Türkler’in yarıgöçebe yaşntılarında en büyük yardımcısı “AT” idi. At Türklere geniş Orta Asya bozkırlarında haraketlilik kazandırmıştır.

Temel geçim kaynağı hayvancılıktır.(genel olarak küçükbaş hayvancılık)

Türkler ilkbahar aylarında yaylaların bulunduğu kuzey ve yüksek yerlere çıkıyordu. Her boyun veya oymağın yaylası ve otlağı ayrıydı. Türkler yaylaklarda “YURT ya da KEREGÜ” adı verilen çadırda otururlardı. Kışlaklarda ise kerpiçten  ya da ahşaptan yapılmış evleri vardı.

Türkler tam olarak yerleşik hayat düzenine UYGURLAR zamanında geçmişler ve şehirler kurmaya başlamışlardır. Uygur şehirlerine “BALIK” adı veriliyordu.

ORUN VE ÜLÜŞ MESELESİ

ORUN:  Türk Devletlerinde kağanın sarayında, kurultayda ve toylarda her boyun oturacağı yer i ifade ederdi.

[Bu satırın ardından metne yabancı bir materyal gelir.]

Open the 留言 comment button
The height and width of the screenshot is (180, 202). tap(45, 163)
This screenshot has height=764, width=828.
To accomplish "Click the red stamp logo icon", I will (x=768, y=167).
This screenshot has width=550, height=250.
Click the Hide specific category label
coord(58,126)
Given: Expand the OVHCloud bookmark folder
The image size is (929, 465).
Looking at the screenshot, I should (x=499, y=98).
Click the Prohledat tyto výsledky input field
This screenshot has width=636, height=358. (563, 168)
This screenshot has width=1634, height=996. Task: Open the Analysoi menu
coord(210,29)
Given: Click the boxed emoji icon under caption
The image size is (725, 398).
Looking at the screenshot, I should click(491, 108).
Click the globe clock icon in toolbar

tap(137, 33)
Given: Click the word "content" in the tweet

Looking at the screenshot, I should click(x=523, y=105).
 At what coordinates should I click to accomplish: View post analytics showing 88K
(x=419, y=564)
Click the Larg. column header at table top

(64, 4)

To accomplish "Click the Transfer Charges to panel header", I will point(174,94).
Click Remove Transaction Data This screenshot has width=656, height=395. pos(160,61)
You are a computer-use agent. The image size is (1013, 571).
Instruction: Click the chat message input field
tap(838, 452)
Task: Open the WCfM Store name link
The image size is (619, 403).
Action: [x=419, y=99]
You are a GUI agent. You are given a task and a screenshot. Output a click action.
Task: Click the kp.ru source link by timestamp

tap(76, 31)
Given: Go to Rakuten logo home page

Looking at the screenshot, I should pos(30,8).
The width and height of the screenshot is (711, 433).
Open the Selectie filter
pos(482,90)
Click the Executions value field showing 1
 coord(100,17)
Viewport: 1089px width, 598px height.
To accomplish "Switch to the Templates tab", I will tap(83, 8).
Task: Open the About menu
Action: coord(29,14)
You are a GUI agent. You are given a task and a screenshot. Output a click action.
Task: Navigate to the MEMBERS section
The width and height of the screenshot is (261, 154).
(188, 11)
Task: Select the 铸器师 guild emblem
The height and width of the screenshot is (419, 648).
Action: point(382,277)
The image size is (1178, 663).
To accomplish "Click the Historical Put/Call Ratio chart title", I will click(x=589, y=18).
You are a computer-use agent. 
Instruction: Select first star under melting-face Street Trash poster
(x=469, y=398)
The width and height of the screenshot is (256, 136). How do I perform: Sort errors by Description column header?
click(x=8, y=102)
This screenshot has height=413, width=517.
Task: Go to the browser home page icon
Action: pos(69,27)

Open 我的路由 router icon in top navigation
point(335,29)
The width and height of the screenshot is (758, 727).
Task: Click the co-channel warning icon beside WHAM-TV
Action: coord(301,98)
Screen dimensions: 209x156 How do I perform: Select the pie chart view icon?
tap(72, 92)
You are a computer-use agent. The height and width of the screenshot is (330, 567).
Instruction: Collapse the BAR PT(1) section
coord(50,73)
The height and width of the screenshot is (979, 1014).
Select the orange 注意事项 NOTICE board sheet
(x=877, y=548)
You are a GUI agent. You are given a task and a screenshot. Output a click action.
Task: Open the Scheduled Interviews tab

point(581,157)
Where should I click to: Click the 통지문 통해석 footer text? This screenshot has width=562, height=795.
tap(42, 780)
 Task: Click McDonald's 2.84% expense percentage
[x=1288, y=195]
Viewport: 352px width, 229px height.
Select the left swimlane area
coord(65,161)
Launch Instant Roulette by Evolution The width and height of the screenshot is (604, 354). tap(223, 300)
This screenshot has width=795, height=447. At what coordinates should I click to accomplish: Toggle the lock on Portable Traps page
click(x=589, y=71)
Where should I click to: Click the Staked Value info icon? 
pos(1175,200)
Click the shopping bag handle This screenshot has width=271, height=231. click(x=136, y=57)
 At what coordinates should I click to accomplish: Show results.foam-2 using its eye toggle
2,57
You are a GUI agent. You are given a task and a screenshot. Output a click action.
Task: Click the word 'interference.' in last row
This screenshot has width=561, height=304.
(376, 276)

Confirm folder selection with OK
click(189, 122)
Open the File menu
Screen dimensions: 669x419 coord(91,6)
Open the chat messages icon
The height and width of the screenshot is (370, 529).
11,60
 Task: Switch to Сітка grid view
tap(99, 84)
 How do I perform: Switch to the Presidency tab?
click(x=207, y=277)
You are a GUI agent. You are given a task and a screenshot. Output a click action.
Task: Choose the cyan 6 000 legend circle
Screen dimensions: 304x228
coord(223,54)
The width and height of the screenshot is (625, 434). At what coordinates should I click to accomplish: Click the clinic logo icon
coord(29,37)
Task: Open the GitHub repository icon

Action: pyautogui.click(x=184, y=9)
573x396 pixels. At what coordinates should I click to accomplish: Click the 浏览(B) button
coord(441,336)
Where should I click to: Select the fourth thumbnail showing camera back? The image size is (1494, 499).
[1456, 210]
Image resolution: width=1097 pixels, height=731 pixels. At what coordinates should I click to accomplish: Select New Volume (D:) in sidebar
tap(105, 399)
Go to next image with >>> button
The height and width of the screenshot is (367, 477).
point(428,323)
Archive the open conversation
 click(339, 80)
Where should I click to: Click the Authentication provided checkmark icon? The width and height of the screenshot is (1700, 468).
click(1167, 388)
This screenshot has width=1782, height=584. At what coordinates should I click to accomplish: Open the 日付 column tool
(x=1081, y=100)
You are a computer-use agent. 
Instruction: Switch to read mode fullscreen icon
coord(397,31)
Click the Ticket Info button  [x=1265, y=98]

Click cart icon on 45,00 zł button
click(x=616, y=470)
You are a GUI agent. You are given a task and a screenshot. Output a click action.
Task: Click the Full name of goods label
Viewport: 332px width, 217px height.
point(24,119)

ÜLÜŞ: Pay anlamına gelir. Hükümdar tarafından boylara verilen payları ifade eder.

 

Türk toplumsal yaşayışını düzenleyen kurallara “TÖRE” denirdi. Toplumda hakim ve geçerli olan tek değerdi.

Türklerde, devletle toplum (yönetenlerle- yönetilenler) arasında karşılıklı görev ve sorumlulukların yer aldığı”TÜZ”adı verilen  yazılı olmayan bir anlaşma mevcuttu.

Yönetilenlerin devletten en büyük beklentisi adaletti. Devlet bunu sağlarken yönetilenlerde devlete bağlı olmak, vergi vermek ve askerlik yapmakla yükümlüydü.

TOLUMSAL YAPIYI OLUŞTURAN BİRİMLER

BİRİM ADI GÜNÜMÜZ KARŞILIĞI
OGUŞ AİLE
URUG SÜLALE
BOD BOY
BUDUN MİLLET

İlk Türk toplumunda çekirdek aile yapısı esastı. Evlenen çocuklar, çadır(yurt, keregü) ve bir miktar mal alarak baba ocağından ayrılırdı. Sadece evin en küçük çocuğuna baba ocağını devam ettirme hakkı verilirdi. Türklerde evlilik, genellikle dışarıdan evlilik (ekzogami) ve tek eşlilik (monogami)şeklindeydi.

Evli erkek ve kadın gayri meşru ilişkide bulunursa cezası ölümdü.

Ailede ataerkil bir yapı olmasına rağmen aile içinde kadın ve erkeke eşitti.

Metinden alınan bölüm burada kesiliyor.